Information About The Government Appliance Rebate Explained

The Government has set aside $300 million for participating states to offer rebates for the purchase of qualified home appliances. The government appliance rebate program is currently targeted for those purchasing Energy Star home appliances, and the incentive should include the following appliances:

  • Room air conditioners
  • Clothes washers
  • Dishwashers
  • Refrigerators
  • Freezers
  • Water heaters
  • Central air conditioners
  • Heat pumps
  • Boilers
  • Furnaces (oil and gas)


When Will The Government Appliance Rebate Program Start:

Each state had until October 15, 2009 to submit their rebate program details to the U.S. Department of Energy for approval. For example New York filed in October naming its program “The Great Appliance Swap Out”, and is not expected to be in full swing until early 2010.
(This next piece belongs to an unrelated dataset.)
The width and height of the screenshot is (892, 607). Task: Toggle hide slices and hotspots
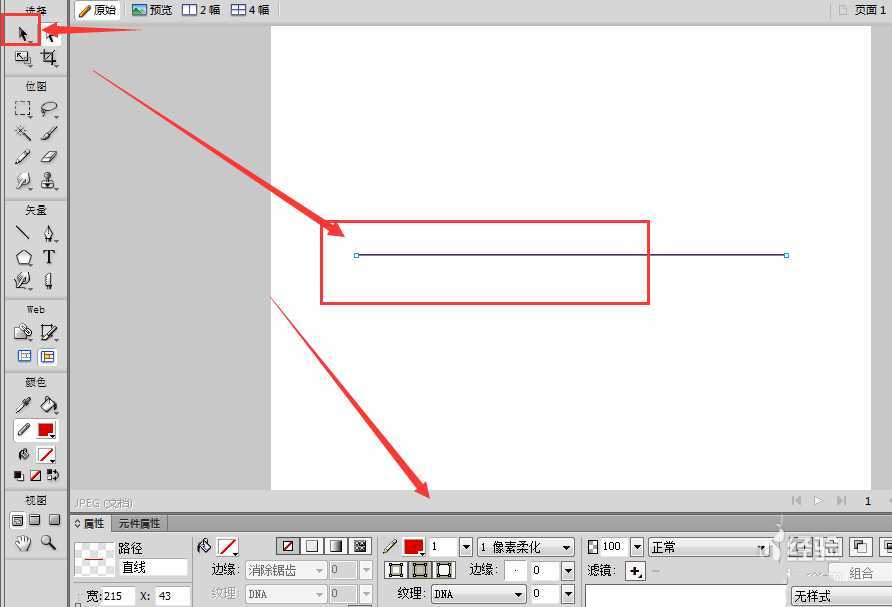point(23,356)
It’s expected that most states participating will not be fully up, and running with the appliance rebate program until early spring of 2010. Once the state’s government appliance rebate program is approved they can begin to start with the appliance rebate programs. The government appliance rebate program should be available for consumers by late 2009 or early 2010, depending on each state’s progress.


How The Rebate Program Works:

Each State will put together their own rebate plan, and submit to the Energy Department for approval using government appliance rebate guidelines. Each state will determine what appliances to include, and can decide the amounts of the appliance rebates. So far we know that appliance that will be qualified for the rebate program must be Energy Star rated, and listed by the government as participating in the rebate program.

How Will the Appliance Rebate Program Help The Economy?

The average home spends about $2,200 on energy bills every year, and changing to appliances that have earned the ENERGY STAR rating can save $75 a year in energy costs, while saving the environment by reducing fossil fuel emissions.

In addition consumer spending, while on the rise, should increase once the Government appliance rebate program goes into full effect. When buying an appliance, remember that it has two price tags: what you pay to take it home and what you pay for the energy and water it uses. ENERGY STAR qualified appliances incorporate advanced technologies that use 10–50% less energy and water than standard models.


Bottom Line Save Energy Save Money!

The money you save on your utility bills can more than make up for the cost of a more expensive but more efficient ENERGY STAR model, and with the government appliance rebate in place the playing field has been leveled.